Teks yang Diberikan
-----

1. Pasal 4 ayat (1) dan Pasal 11 Undang-Undang Dasar 1945;

2. Undang-undang Nomor 24 Tahun 2000 tentang Perjanjian Internasional (Lembaran Negara Tahun 2000 Nomor 185, Tambahan Lembaran Negara Nomor 4012);
MEMUTUSKAN :
Menetapkan :

KEPUTUSAN PRESIDEN REPUBLIK INDONESIA TENTANG PENGESAHAN PERSETUJUAN ANTARA PEMERINTAH REPUBLIK INDONESIA DAN PEMERINTAH NEGARA MEKSIKO SERIKAT UNTUK PENGHIDARAN PAJAK BERGANDA DAN PENCEGAHAN PENGELAKAN PAJAK YANG BERKENAAN DENGAN PAJAK ATAS PENGHASILAN BESERTA PROTOKOL.


Pasal 1
Mengesahkan Persetujuan antara Pemerintah Republik Indonesia dan Pemerintah Negara Meksiko Serikat untuk Penghindaran Pajak Berganda dan Pencegahan Pengelakan Pajak yang Berkaitan dengan Pajak atas Penghasilan beserta Protokol, yang telah ditandatangani Pemerintah Republik Indonesia di Los Cabos, Meksiko, pada tanggal 6 September 2002, sebagai hasil perundingan antara Delegasi-delegasi Pemerintah Republik Indonesia dan Pemerintah Negara Meksiko Serikat yang salinan naskah aslinya dalam bahasa Indonesia, Spanyol dan Inggris sebagaimana terlampir pada Keputusan Presiden ini.
Pasal 2
Keputusan Presiden ini mulai berlaku pada tanggal ditetapkan.

Agar setiap orang mengetahuinya, memerintahkan pengundangan Keputusan Presiden ini dengan penempatannya dalam Lembaran Negara Republik Indonesia.

Ditetapkan di Jakarta

pada tanggal 10 Agustus 2004

PRESIDEN REPUBLIK INDONESIA,
ttd.
MEGAWATI SOEKARNOPUTRI

Diundangkan di Jakarta

pada tanggal 10 Agustus 2004

SEKRETARIS NEGARA REPUBLIK INDONESIA,


ttd.

-----

Daftar Tugas
1. Tentukan apakah pernyataan (a), (b), dan (c) sesuai dengan teks keputusan presiden di atas, lalu jawab ya atau tidak untuk masing-masing dengan kutipan kata-kata penentunya dari teks. (a) Persetujuan tersebut ditandatangani di Los Cabos, Meksiko, pada tanggal 6 September 2002. (b) Keputusan Presiden ini mulai berlaku enam bulan setelah ditetapkan. (c) Salinan naskah asli persetujuan hanya terlampir dalam bahasa Indonesia dan Inggris.
2. Salin persis bagian teks keputusan presiden di atas, dari "1. Pasal 4 ayat" sampai "PENGHASILAN BESERTA PROTOKOL.".

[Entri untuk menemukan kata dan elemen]
-----

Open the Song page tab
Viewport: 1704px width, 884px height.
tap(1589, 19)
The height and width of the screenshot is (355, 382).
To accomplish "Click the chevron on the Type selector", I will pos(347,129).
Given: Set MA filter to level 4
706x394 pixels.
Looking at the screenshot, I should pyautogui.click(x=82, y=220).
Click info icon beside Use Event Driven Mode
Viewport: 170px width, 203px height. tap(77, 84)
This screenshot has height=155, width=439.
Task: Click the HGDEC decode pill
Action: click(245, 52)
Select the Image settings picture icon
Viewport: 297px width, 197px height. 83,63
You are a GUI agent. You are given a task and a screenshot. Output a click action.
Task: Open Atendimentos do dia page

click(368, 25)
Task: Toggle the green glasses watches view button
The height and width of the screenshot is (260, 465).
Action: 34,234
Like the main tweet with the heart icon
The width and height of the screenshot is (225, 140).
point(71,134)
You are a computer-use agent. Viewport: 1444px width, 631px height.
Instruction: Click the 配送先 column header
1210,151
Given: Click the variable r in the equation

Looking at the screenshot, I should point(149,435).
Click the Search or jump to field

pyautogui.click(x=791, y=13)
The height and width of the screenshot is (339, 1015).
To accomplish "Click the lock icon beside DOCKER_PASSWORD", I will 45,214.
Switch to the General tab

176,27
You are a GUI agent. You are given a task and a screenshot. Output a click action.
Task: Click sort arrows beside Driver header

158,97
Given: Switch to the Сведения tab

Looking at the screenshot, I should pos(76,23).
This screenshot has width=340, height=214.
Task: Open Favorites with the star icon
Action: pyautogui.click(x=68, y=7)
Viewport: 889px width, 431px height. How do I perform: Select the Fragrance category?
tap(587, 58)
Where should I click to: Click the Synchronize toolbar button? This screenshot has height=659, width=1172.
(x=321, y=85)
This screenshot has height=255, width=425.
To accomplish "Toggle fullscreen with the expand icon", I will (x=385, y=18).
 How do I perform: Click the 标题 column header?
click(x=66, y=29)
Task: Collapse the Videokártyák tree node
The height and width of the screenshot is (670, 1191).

-----

Jawaban Lengkap
1.
(a) Ya: "ditandatangani Pemerintah Republik Indonesia di Los Cabos, Meksiko, pada tanggal 6 September 2002"
(b) Tidak: "Keputusan Presiden ini mulai berlaku pada tanggal ditetapkan."
(c) Tidak: "dalam bahasa Indonesia, Spanyol dan Inggris"

2.
1. Pasal 4 ayat (1) dan Pasal 11 Undang-Undang Dasar 1945;

2. Undang-undang Nomor 24 Tahun 2000 tentang Perjanjian Internasional (Lembaran Negara Tahun 2000 Nomor 185, Tambahan Lembaran Negara Nomor 4012);
MEMUTUSKAN :
Menetapkan :

KEPUTUSAN PRESIDEN REPUBLIK INDONESIA TENTANG PENGESAHAN PERSETUJUAN ANTARA PEMERINTAH REPUBLIK INDONESIA DAN PEMERINTAH NEGARA MEKSIKO SERIKAT UNTUK PENGHIDARAN PAJAK BERGANDA DAN PENCEGAHAN PENGELAKAN PAJAK YANG BERKENAAN DENGAN PAJAK ATAS PENGHASILAN BESERTA PROTOKOL.